Im Laufe der Zeit verliert so gut wie jedes Fahrzeug den Neuwagenduft und nimmt zum Teil auch schlechte Gerüche an, die man lieber nicht in seinem Autoinnenraum riechen würde.

Ein wirksames Mittel gegen unangenehme Gerüche im Autoinnenraum sind einfache, geröstete Kaffeebohnen.
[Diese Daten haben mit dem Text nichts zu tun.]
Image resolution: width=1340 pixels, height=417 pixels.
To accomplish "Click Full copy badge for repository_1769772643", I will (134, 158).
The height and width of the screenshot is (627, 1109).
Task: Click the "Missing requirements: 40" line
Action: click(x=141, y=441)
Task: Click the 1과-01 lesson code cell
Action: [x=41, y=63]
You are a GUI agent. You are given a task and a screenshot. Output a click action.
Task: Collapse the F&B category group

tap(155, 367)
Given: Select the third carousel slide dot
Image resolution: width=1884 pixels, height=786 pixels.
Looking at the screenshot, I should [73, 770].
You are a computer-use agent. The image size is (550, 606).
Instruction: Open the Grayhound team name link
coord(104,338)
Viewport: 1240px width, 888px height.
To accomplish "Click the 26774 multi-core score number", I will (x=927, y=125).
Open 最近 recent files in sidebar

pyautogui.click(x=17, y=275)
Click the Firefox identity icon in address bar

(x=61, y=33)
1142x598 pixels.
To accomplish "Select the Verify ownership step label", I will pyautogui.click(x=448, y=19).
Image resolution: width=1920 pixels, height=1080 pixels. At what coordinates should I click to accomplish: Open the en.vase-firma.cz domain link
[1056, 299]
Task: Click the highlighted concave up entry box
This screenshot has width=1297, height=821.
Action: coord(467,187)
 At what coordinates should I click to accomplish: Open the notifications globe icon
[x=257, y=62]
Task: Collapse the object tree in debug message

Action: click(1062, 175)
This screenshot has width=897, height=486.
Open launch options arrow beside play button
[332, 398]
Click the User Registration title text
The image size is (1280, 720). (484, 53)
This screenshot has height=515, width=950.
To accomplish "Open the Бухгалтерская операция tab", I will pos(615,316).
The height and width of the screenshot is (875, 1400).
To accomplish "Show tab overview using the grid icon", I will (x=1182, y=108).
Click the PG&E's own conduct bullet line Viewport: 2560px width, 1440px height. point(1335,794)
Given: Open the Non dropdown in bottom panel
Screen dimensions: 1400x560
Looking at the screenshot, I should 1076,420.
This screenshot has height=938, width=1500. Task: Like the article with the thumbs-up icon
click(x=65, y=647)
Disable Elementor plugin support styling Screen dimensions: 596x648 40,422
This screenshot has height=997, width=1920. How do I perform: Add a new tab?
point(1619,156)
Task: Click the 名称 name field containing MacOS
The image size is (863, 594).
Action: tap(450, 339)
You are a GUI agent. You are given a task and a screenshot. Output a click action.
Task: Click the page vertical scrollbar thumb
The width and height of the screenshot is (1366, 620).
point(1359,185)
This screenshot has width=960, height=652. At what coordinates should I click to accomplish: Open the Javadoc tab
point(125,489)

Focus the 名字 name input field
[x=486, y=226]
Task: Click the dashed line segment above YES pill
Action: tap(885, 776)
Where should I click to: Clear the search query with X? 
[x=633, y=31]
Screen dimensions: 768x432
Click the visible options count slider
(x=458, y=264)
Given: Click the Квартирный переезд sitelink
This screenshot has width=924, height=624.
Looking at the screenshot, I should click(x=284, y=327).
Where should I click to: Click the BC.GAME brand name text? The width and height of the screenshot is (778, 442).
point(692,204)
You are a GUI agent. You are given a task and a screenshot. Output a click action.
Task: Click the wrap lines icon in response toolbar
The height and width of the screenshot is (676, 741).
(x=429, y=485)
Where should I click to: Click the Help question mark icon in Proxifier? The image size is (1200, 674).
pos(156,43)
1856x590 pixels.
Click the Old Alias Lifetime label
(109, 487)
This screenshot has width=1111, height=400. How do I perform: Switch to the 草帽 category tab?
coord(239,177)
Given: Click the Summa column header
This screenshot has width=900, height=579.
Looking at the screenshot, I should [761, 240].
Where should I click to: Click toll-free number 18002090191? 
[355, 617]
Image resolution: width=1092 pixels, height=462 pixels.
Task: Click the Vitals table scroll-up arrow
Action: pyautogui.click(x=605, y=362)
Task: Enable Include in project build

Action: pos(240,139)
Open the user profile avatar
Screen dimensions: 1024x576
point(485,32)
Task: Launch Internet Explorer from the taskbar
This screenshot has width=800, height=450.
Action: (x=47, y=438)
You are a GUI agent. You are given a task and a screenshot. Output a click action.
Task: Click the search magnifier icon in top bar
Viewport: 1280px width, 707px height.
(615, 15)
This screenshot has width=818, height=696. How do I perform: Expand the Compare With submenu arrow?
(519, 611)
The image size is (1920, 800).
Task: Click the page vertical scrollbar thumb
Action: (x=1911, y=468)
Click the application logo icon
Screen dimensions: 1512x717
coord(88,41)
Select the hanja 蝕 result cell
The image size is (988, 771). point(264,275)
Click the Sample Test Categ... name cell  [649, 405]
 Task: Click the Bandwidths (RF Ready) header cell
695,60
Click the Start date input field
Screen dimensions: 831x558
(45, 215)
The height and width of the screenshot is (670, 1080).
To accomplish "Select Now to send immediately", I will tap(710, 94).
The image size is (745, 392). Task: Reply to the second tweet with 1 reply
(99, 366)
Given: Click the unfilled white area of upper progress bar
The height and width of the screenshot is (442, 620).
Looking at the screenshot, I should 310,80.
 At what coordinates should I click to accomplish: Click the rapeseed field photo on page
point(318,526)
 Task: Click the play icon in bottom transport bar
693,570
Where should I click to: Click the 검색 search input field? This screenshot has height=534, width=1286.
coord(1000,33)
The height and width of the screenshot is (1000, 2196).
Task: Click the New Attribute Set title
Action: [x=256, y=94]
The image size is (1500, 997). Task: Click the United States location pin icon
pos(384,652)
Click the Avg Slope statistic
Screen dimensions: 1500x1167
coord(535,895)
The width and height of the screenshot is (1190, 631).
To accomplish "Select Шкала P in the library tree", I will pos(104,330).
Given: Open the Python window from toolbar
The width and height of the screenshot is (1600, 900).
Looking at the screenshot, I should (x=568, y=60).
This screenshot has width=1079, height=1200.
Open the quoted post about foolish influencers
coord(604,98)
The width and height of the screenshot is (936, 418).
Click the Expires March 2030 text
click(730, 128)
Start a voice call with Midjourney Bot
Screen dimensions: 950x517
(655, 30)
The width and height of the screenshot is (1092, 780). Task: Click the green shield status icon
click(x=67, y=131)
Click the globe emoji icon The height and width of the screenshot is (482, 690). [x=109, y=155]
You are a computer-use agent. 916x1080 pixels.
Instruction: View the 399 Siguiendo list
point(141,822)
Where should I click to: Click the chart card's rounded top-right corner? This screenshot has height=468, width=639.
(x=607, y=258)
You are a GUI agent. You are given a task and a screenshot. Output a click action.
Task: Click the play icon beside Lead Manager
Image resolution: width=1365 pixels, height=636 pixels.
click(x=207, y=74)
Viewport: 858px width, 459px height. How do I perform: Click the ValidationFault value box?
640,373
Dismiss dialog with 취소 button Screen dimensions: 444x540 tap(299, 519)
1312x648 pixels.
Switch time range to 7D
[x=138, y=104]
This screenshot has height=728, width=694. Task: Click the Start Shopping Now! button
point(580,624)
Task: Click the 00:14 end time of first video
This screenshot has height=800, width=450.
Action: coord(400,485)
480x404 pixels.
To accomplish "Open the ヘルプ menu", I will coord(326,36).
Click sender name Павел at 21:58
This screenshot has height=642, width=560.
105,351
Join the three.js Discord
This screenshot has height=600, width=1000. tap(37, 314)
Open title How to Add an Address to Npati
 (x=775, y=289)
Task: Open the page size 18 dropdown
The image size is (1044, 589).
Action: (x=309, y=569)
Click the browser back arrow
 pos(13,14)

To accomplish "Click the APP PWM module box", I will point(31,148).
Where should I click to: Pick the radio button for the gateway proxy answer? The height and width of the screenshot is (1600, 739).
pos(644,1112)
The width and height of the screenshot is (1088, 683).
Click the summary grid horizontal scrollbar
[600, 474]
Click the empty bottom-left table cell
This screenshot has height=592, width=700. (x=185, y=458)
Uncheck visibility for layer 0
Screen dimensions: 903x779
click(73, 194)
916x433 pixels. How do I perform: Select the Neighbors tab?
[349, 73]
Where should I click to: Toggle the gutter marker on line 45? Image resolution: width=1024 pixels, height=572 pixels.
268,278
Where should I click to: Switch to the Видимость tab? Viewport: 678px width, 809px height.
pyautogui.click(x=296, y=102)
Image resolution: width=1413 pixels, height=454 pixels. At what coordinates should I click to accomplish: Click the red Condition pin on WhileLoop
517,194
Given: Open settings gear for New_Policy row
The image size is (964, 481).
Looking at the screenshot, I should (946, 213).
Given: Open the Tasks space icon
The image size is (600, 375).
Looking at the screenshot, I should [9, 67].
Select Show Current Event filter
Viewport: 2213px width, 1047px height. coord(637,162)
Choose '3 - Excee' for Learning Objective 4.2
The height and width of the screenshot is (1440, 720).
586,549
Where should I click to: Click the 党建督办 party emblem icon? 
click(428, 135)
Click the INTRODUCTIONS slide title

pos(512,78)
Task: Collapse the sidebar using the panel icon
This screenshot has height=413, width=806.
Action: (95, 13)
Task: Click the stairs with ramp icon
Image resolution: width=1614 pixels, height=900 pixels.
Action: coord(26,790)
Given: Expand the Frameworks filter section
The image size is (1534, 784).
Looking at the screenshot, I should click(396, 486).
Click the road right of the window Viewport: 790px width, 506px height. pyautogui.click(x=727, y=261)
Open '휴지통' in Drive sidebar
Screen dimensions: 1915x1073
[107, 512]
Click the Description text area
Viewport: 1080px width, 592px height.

Ein anderes Mittel um Gerüche aus dem Autoinnenraum zu entfernen ist Essig oder Zitronensaft.

Man benötigt hierzu:

  • einen kleinen, verschließbaren Beutel aus Organza oder ähnlich dünnem Stoff
  • und ein Paket geröstete Kaffeebohnen, alternativ ist auch die Verwendung von Kaffeepulver möglich.


alternativ:

  • eine kleine Schale
  • und etwas einfachen Haushaltsessig bzw. mehrere Zitronen und eine Saftpresse.

Kaffee:

  1. Die Anwendung ist denkbar einfach. Als Erstes werden die Kaffeebohnen oder das Kaffeepulver in den Stoffbeutel gefüllt. Danach wird der Beutel verschlossen und anschließend wird dieser beispielsweise unter dem Fahrersitz verstaut. 
  2. Dort entfalten die Kaffeebohnen schnell ihre geruchsbindende Wirkung und neutralisieren die schlechten Gerüche im Autoinnenraum. 
  3. Wichtig ist es darauf zu achten, dass der Beutel an einer trockenen Stelle im Wagen deponiert wird, da ansonsten der Kaffee seine volle Wirkung nicht richtig entfalten kann und gegebenenfalls sogar anfängt zu schimmeln.

 

Essig oder Zitronensaft:

  1. Bei Verwendung von Essig geht man folgendermaßen vor: die Schale mit Essig füllen, über Nacht in de Innenraum des Autos stellen und am nächsten morgen oder später vor Fahrtantritt die Schale mit dem restlichen Essig wieder entfernen (WICHTIG! Da im anderen Fall der Inhalt der Schale während der Fahrt im Innenraum verteilt werden kann). 
  2. Nun alle Fenster öffnen und das Auto gut durchlüften, damit der Essiggeruch verfliegt, was recht schnell der Fall sein dürfte.
  3. Die Anwendung mit Zitronensaft funktioniert im Grunde genauso, nur dass man sich das anschließende Durchlüften sparen kann.